What is the value of ${{\left( \dfrac{1}{8} \right)}^{2}}$?

Answer 1

Hint: We first try to explain the proper fraction and the representation in decimal form. Then we apply the long division to express the decimal form. Then we take the square of the decimal to find the final solution.

Complete step-by-step answer:
The given fraction $\dfrac{1}{8}$ is a proper fraction. Proper fractions are those fractions who have lesser value in numerator than the denominator. We need to convert it into decimal.
We express it in regular long division processes. The denominator is the divisor. The numerator is the dividend. The quotient will be the integer of the mixed fraction.
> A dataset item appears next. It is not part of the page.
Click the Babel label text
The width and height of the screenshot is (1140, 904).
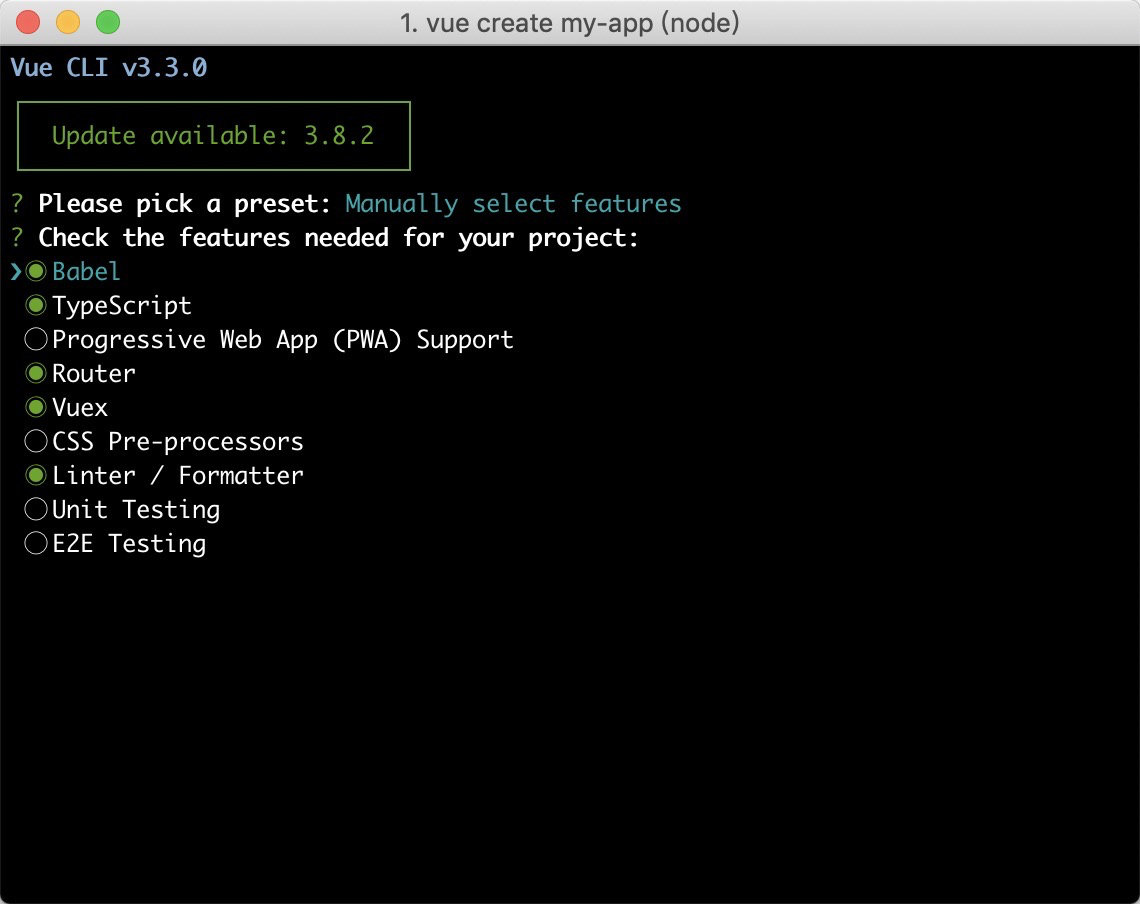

The remainder will be the numerator of the proper fraction.
$8\overset{0.125}{\overline{\left){\begin{align}
  & 10 \\
 & \underline{8} \\
 & 20 \\
 & \underline{16} \\
 & 40 \\
 & \underline{40} \\
 & 0 \\
\end{align}}\right.}}$
Therefore, the decimal form of proper $\dfrac{1}{8}$ diffraction is $0.125$.
Now we find the square of $\dfrac{1}{8}$. We have ${{\left( \dfrac{1}{8} \right)}^{2}}={{\left( 0.125 \right)}^{2}}=\text{0}\text{.015625}$.
Therefore, the value of ${{\left( \dfrac{1}{8} \right)}^{2}}$ is $\text{0}\text{.015625}$.

Note: We can also find the square before converting it into the form of decimal.
We know that ${{\left( \dfrac{a}{b} \right)}^{2}}=\dfrac{{{a}^{2}}}{{{b}^{2}}}$. Therefore, ${{\left( \dfrac{1}{8} \right)}^{2}}=\dfrac{1}{{{8}^{2}}}=\dfrac{1}{64}$.
Now we can convert the fraction $\dfrac{1}{64}$ into decimal using same long division process.
We get $\dfrac{1}{64}=\text{0}\text{.015625}$. Therefore, ${{\left( \dfrac{1}{8} \right)}^{2}}=\dfrac{1}{{{8}^{2}}}=\dfrac{1}{64}=\text{0}\text{.015625}$.